Find all posts by unohu

06-17-2012

Registered User

2,288, 480

Join Date: Apr 2007

Last Activity: 3 May 2020, 8:28 AM EDT

Location: Saint Paul, MN USA / BSD, CentOS, Debian, OS X, Solaris

Posts: 2,288

Thanks Given: 430

Thanked 480 Times in 395 Posts

Hi.

Most versions of sed that support "-i" will use a temporary file:

Code:

`-i[SUFFIX]'
`--in-place[=SUFFIX]'
     This option specifies that files are to be edited in-place.  GNU
     `sed' does this by creating a temporary file and sending output to
     this file rather than to the standard output.(1).

     This option implies `-s'.

     When the end of the file is reached, the temporary file is renamed
     to the output file's original name. 

excerpt from info sed, q.v.

One way to really re-write in-place is to hold the data in memory.
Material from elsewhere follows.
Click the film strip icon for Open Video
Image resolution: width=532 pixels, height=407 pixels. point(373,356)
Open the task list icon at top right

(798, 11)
Here's one such solution with a short, no-frills perl script. The driving shell script will compare inodes using first sed and then perl. The sed solution shows that the file is different because of the rename, whereas the perl will keep the same inode:

Code:

#!/usr/bin/env bash

# @(#) s1	Demonstrate REAL re-write in place if enough memory, perl.

# Utility functions: print-as-echo, print-line-with-visual-space, debug.
# export PATH="/usr/local/bin:/usr/bin:/bin"
pe() { for _i;do printf "%s" "$_i";done; printf "\n"; }
pl() { pe;pe "-----" ;pe "$*"; }
edges() { local _f _n _l;: ${1?"edges: need file"}; _f=$1;_l=$(wc -l $_f);
  head -${_n:=3} $_f ; pe "--- ( $_l: lines total )" ; tail -$_n $_f ; }
db() { ( printf " db, ";for _i;do printf "%s" "$_i";done;printf "\n" ) >&2 ; }
db() { : ; }
C=$HOME/bin/context && [ -f $C ] && $C sed perl

FILE=data1
cp sacred $FILE

pl " Short perl code, p1:"
cat p1
pe "# --- end of perl code"

pl " Results sed:"
pl " Data file $FILE before (inode: $( stat -c " %i" $FILE )):"
head $FILE

sed -i '1,2d' $FILE

pl " Data file $FILE after  (inode: $( stat -c " %i" $FILE )):"
cat $FILE

# perl
cp sacred $FILE

pl " Results perl:"
pl " Data file $FILE before (inode: $( stat -c " %i" $FILE )):"
cat $FILE

./p1 1,2 $FILE

pl " Data file $FILE after  (inode: $( stat -c " %i" $FILE )):"
cat $FILE

exit 0

producing:

Code:

% ./s1

Environment: LC_ALL = C, LANG = C
(Versions displayed with local utility "version")
OS, ker|rel, machine: Linux, 2.6.26-2-amd64, x86_64
Distribution        : Debian GNU/Linux 5.0.8 (lenny) 
bash GNU bash 3.2.39
sed GNU sed version 4.1.5
perl 5.10.0

-----
 Short perl code, p1:
#!/usr/bin/env perl

# @(#) p1	Demonstrate feature (minimal).

use strict;
use warnings;

my ( $debug, $f, $file, @all, $first, $last, $i );

$debug = 1;
$debug = 0;

my ($lines_to_delete) = shift || die " Must supply line numbers.\n";
( $first, $last ) = split( /,/, $lines_to_delete );
$first-- ; $last--;
print " delete lines $first,$last\n" if $debug;
$file = shift || die " Must supply file name.\n";

open( $f, "<", $file ) || die " Cannot open file $file for input.\n";

@all = <$f>;
close($f);

open( $f, ">", $file ) || die " Cannot open file $file for output.\n";
for ( $i = 0; $i <= $#all; $i++ ) {
  print " working on line $i\n" if $debug;
  next if ( $i >= $first and $i <= $last );
  print $f $all[$i];
}

exit(0);

# --- end of perl code

-----
 Results sed:

-----
 Data file data1 before (inode:  334057):
Now is the time
for all good men
to come to the aid
of their country.

-----
 Data file data1 after  (inode:  334060):
to come to the aid
of their country.

-----
 Results perl:

-----
 Data file data1 before (inode:  334060):
Now is the time
for all good men
to come to the aid
of their country.

-----
 Data file data1 after  (inode:  334060):
to come to the aid
of their country.

Both solutions delete lines 1,2 of the file. The sed result uses a new file created from the temporary. The perl solution uses the same file, but requires as much memory as will hold the entire file.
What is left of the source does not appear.